### WHAT TO WORK ON:
Go through the records below and copy out every line that contains the word "icon".
##### MATERIAL PROVIDED
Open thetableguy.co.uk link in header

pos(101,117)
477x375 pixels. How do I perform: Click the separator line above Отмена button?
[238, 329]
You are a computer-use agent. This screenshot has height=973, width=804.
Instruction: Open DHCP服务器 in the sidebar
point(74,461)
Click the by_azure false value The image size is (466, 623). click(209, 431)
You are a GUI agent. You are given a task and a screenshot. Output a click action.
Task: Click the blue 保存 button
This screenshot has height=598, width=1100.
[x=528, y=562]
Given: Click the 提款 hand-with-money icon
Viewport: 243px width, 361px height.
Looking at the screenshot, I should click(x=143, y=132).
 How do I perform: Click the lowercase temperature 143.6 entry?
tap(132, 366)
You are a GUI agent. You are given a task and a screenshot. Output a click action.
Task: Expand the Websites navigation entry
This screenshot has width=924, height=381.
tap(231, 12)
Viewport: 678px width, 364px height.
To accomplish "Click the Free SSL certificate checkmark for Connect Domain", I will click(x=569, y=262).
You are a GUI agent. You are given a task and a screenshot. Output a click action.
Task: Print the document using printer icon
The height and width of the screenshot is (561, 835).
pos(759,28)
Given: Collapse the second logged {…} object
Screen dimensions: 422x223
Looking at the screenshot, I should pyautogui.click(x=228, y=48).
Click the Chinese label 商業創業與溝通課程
##########
### ANSWER TO THE EXERCISE:
Given: Click the 提款 hand-with-money icon
Task: Print the document using printer icon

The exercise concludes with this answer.